As a second starter, we selected wood-roasted razor clams, fingerling potatoes, green olives, and preserved Meyer lemon. The idea of cooking razor clams over wood was a puzzle. Nothing wrong, but I couldn't taste mesquite or maple. The choice seemed more poetic than practical. What made this dish successful was the pungency of the preserved lemon and green olive, added to the tender clams. This dish was flavor-full. Perhaps the fingerlings were excess, but the dish was satisfying-plus.
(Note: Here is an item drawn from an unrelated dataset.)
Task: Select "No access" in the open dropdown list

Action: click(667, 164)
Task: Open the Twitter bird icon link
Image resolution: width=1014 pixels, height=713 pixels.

The most appealing entree was "Chile Braised Grass-Fed Short Ribs, Georgia White Speckled Grits and Fried Onions." Ah-ha, Cookshop was going global. No so. The ribs were braised in Chile, not from Chile. The spice, however, was so tamed that I was unawares of its heat until I taunted our waitress about the Southern Cone. The barbeque sauce was tangy and thick, although not complex. I slurped the creamy grits, mixing easily with the sauce. The airy fried onions began well, but like fried food generally, had a fleeting perfection.

The other entree, Black Trumpet, Maitake, Hedgehog Mushroom, and Root Vegetable Pot Pie, may have been morally uplifting, but not uplifting as cuisine. A disappointment.

For dessert, I chose Meyer Lemon Marmalade and Almond Frangipane Tart. Normally this is served with Mascarpone Ice Cream, but I pleaded for Blood Orange Sorbet. The tart was straight up marzipan with a tinge of citrus; it was candy pie. The sorbet did not equal its companion. Not silky smooth, the scoop was icy and not bloody acidic. No one to blame but the blogger.

As we were leaving, the women at the next table, seeing my note-taking, provided a evaluation, "Good, but didn't knock my socks off." (She was wearing stockings.) Her conclusion had a non-blogger's truth. With the exception of the pot pie, I enjoyed the dishes, and particularly admired the early minutes of the hominy and the two appetizers. Yet, Cookshop is much like many other medium-priced restaurants found throughout New York neighborhoods. The food is creative, fun, and satisfying, but is limited by constraints of cost and inspiration. Without its moral narrative Cookshop is what much middle-level food has become. An ingredient here, an ingredient there, blanketed in a lullaby crooned by a weary chef.